(Source data)
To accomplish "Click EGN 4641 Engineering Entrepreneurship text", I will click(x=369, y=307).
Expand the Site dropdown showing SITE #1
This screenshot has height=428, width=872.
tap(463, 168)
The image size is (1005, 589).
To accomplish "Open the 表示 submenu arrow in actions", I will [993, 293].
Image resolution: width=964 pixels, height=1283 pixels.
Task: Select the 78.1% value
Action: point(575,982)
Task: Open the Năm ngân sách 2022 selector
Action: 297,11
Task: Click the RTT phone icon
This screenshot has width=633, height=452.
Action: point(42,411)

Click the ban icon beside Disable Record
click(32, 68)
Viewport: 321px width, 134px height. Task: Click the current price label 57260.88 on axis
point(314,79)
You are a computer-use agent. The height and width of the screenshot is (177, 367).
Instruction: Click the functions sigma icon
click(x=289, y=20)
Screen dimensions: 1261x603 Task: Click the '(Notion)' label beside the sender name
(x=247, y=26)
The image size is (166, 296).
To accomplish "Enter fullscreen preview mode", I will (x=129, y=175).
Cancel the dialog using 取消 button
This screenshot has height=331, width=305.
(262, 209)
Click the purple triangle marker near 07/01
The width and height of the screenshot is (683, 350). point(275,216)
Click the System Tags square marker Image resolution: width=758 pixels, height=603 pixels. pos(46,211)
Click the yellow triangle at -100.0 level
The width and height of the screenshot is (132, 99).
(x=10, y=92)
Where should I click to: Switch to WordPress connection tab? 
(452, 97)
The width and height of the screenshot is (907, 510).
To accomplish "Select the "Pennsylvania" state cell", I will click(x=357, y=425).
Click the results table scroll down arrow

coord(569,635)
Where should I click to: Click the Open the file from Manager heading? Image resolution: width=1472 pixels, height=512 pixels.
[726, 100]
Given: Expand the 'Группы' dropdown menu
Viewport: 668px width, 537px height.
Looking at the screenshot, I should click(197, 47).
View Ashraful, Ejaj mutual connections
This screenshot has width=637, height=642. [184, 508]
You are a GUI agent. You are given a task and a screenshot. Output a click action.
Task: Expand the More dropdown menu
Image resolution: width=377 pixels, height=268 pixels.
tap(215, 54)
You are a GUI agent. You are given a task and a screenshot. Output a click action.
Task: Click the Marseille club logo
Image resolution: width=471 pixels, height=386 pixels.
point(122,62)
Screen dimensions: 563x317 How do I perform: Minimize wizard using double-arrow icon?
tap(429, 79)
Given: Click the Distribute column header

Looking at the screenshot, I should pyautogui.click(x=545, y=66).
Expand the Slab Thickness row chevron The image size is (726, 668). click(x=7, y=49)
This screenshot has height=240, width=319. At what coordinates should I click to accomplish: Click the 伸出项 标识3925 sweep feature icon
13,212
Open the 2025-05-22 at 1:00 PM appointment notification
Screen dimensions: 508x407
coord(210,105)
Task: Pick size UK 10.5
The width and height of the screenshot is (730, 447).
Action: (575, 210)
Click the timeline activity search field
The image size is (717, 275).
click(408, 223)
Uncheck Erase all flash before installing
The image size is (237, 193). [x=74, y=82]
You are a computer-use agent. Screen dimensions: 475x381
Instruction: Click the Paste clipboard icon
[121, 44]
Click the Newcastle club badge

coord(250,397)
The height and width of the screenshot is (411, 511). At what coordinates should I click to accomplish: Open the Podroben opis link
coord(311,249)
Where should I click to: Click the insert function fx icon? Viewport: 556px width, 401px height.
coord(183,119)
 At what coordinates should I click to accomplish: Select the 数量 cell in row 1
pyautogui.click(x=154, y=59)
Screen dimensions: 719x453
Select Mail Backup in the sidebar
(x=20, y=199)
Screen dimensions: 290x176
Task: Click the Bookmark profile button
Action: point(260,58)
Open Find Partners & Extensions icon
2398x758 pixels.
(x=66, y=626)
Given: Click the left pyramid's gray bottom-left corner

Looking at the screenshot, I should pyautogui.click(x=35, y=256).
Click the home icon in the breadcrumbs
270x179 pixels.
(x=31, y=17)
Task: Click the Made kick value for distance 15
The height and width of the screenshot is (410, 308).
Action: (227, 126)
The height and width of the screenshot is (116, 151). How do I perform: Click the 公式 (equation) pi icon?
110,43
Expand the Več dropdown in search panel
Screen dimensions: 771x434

(What the task requires)
All of the material shown above should be written out exactly.

(Finished task)
To accomplish "Click EGN 4641 Engineering Entrepreneurship text", I will click(x=369, y=307).
Expand the Site dropdown showing SITE #1
This screenshot has height=428, width=872.
tap(463, 168)
The image size is (1005, 589).
To accomplish "Open the 表示 submenu arrow in actions", I will [993, 293].
Image resolution: width=964 pixels, height=1283 pixels.
Task: Select the 78.1% value
Action: point(575,982)
Task: Open the Năm ngân sách 2022 selector
Action: 297,11
Task: Click the RTT phone icon
This screenshot has width=633, height=452.
Action: point(42,411)

Click the ban icon beside Disable Record
click(32, 68)
Viewport: 321px width, 134px height. Task: Click the current price label 57260.88 on axis
point(314,79)
You are a computer-use agent. The height and width of the screenshot is (177, 367).
Instruction: Click the functions sigma icon
click(x=289, y=20)
Screen dimensions: 1261x603 Task: Click the '(Notion)' label beside the sender name
(x=247, y=26)
The image size is (166, 296).
To accomplish "Enter fullscreen preview mode", I will (x=129, y=175).
Cancel the dialog using 取消 button
This screenshot has height=331, width=305.
(262, 209)
Click the purple triangle marker near 07/01
The width and height of the screenshot is (683, 350). point(275,216)
Click the System Tags square marker Image resolution: width=758 pixels, height=603 pixels. pos(46,211)
Click the yellow triangle at -100.0 level
The width and height of the screenshot is (132, 99).
(x=10, y=92)
Where should I click to: Switch to WordPress connection tab? 
(452, 97)
The width and height of the screenshot is (907, 510).
To accomplish "Select the "Pennsylvania" state cell", I will click(x=357, y=425).
Click the results table scroll down arrow

coord(569,635)
Where should I click to: Click the Open the file from Manager heading? Image resolution: width=1472 pixels, height=512 pixels.
[726, 100]
Given: Expand the 'Группы' dropdown menu
Viewport: 668px width, 537px height.
Looking at the screenshot, I should click(197, 47).
View Ashraful, Ejaj mutual connections
This screenshot has width=637, height=642. [184, 508]
You are a GUI agent. You are given a task and a screenshot. Output a click action.
Task: Expand the More dropdown menu
Image resolution: width=377 pixels, height=268 pixels.
tap(215, 54)
You are a GUI agent. You are given a task and a screenshot. Output a click action.
Task: Click the Marseille club logo
Image resolution: width=471 pixels, height=386 pixels.
point(122,62)
Screen dimensions: 563x317 How do I perform: Minimize wizard using double-arrow icon?
tap(429, 79)
Given: Click the Distribute column header

Looking at the screenshot, I should pyautogui.click(x=545, y=66).
Expand the Slab Thickness row chevron The image size is (726, 668). click(x=7, y=49)
This screenshot has height=240, width=319. At what coordinates should I click to accomplish: Click the 伸出项 标识3925 sweep feature icon
13,212
Open the 2025-05-22 at 1:00 PM appointment notification
Screen dimensions: 508x407
coord(210,105)
Task: Pick size UK 10.5
The width and height of the screenshot is (730, 447).
Action: (575, 210)
Click the timeline activity search field
The image size is (717, 275).
click(408, 223)
Uncheck Erase all flash before installing
The image size is (237, 193). [x=74, y=82]
You are a computer-use agent. Screen dimensions: 475x381
Instruction: Click the Paste clipboard icon
[121, 44]
Click the Newcastle club badge

coord(250,397)
The height and width of the screenshot is (411, 511). At what coordinates should I click to accomplish: Open the Podroben opis link
coord(311,249)
Where should I click to: Click the insert function fx icon? Viewport: 556px width, 401px height.
coord(183,119)
 At what coordinates should I click to accomplish: Select the 数量 cell in row 1
pyautogui.click(x=154, y=59)
Screen dimensions: 719x453
Select Mail Backup in the sidebar
(x=20, y=199)
Screen dimensions: 290x176
Task: Click the Bookmark profile button
Action: point(260,58)
Open Find Partners & Extensions icon
2398x758 pixels.
(x=66, y=626)
Given: Click the left pyramid's gray bottom-left corner

Looking at the screenshot, I should pyautogui.click(x=35, y=256).
Click the home icon in the breadcrumbs
270x179 pixels.
(x=31, y=17)
Task: Click the Made kick value for distance 15
The height and width of the screenshot is (410, 308).
Action: (227, 126)
The height and width of the screenshot is (116, 151). How do I perform: Click the 公式 (equation) pi icon?
110,43
Expand the Več dropdown in search panel
Screen dimensions: 771x434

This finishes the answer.